Alper omuzları çökmüş bir halde bankta oturuyordu. Gözleri gidip gelen dalgaları izliyor içten içe içinde oluşan büyük korkuyu bu şekilde yenmeye çabalıyordu. Özüm'ün ona doğru adım adım gelmesini ne kadar çok istese de bir o kadar da bu geliş onu tedirgin ediyordu. Delicesine korkuyordu. Çünkü bu geliş asla gerçek anlamda bir geliş değildi. İçi titriyordu adamın, ruhu nedensizce üşüyordu. Derin bir soluk alıp verdi ve arkasına yaslandı. Yanında hissettiği hareketlilik ile başını çevirdiğinde Özüm'ün ses etmeden yanı başına sessizce iliştiğini gördü.
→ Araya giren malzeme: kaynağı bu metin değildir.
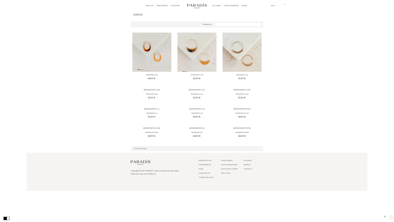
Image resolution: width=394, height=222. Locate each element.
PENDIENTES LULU (197, 94)
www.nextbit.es (149, 174)
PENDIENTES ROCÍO (242, 113)
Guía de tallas (204, 173)
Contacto (248, 169)
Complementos (205, 164)
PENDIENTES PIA (196, 132)
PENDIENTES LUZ (197, 113)
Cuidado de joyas (206, 177)
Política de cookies (229, 169)
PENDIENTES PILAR (151, 132)
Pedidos (247, 164)
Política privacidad (229, 164)
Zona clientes (227, 160)
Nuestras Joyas (205, 160)
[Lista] (137, 24)
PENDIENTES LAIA (152, 75)
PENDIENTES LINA (152, 94)
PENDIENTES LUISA (242, 94)
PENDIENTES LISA (242, 75)
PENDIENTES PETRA (242, 132)
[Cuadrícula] (134, 24)
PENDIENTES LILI (151, 113)
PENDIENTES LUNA (197, 75)
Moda (201, 169)
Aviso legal (226, 173)
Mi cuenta (248, 160)
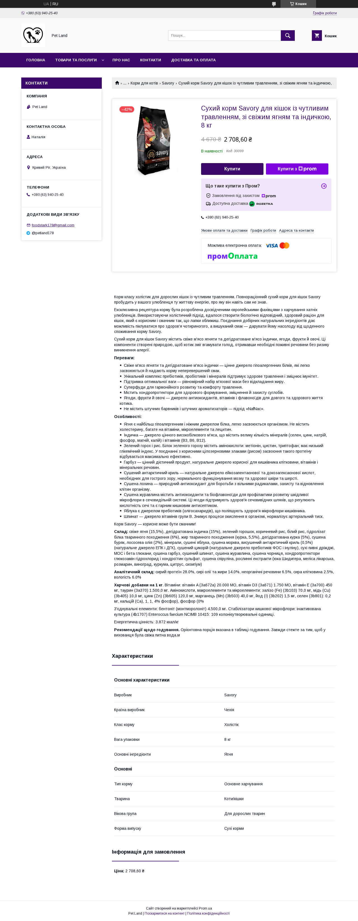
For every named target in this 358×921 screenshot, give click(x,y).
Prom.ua (205, 908)
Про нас (121, 60)
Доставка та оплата (193, 60)
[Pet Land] (33, 45)
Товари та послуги (76, 60)
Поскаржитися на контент (165, 913)
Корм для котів (144, 83)
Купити (232, 168)
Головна (35, 60)
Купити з (287, 168)
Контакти (150, 60)
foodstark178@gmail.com (53, 225)
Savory (168, 83)
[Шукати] (288, 35)
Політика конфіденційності (208, 913)
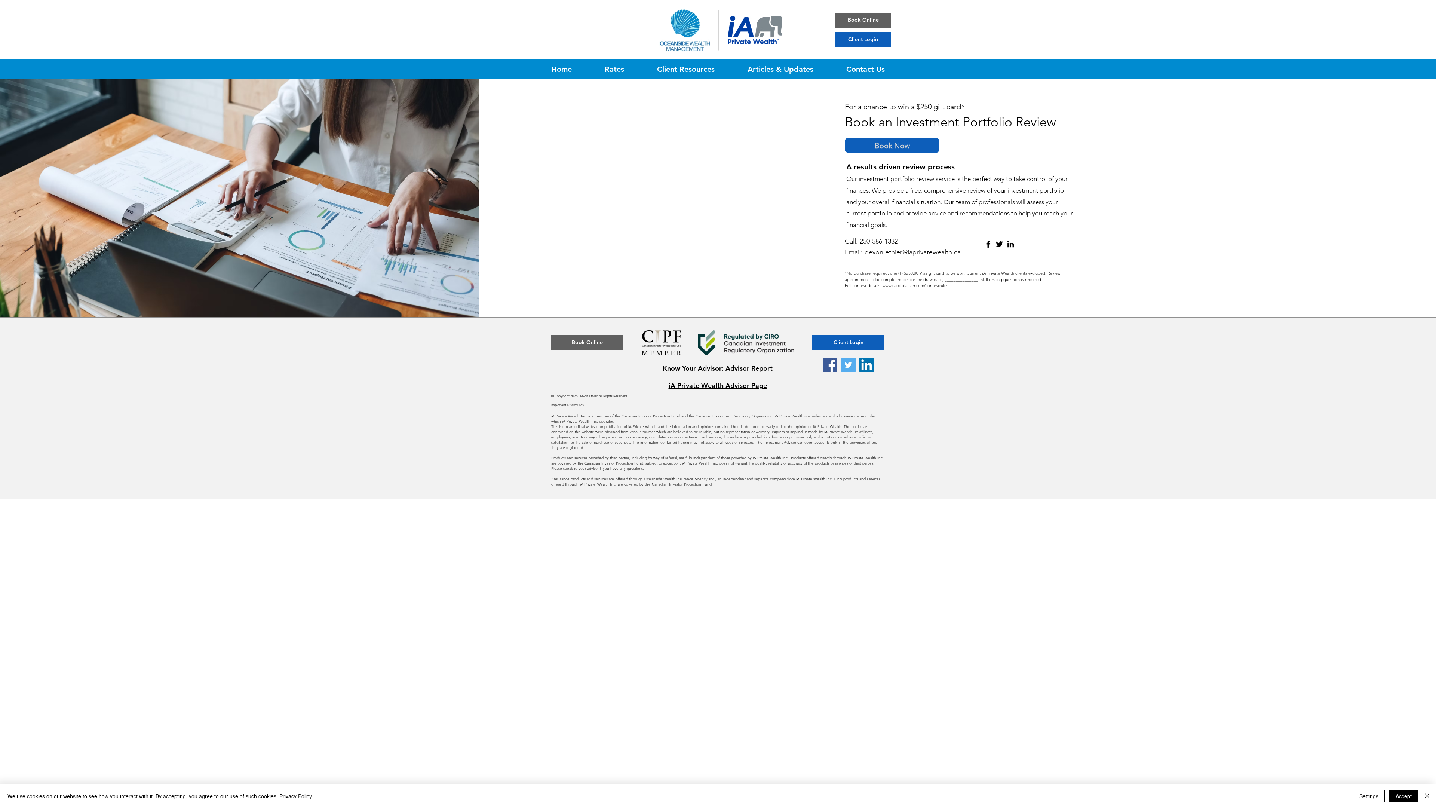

Ne bir merhaba, ne bir seslenme hiçbir şey yoktu. Olan tek bir şey vardı o da onun gözlerinde gördüğü uzaklıktı. Genç kız da ufka doğru bakıyordu şimdi. Gözlerini ileriye doğru dikmiş sessizliği mesken ediyordu kendisine.
Alper istemsizce açıp kapadı gözlerini "Hoş geldin." Dedi her zaman yüreğine hoş gelen kadına. Başını bile döndürmedi kız, gözlerine bakma gereği bile duymadan sadece başını olumlu anlamda sallarken, Alper gözlerini görememiş olmanın hayal kırıklığında boğuluyordu.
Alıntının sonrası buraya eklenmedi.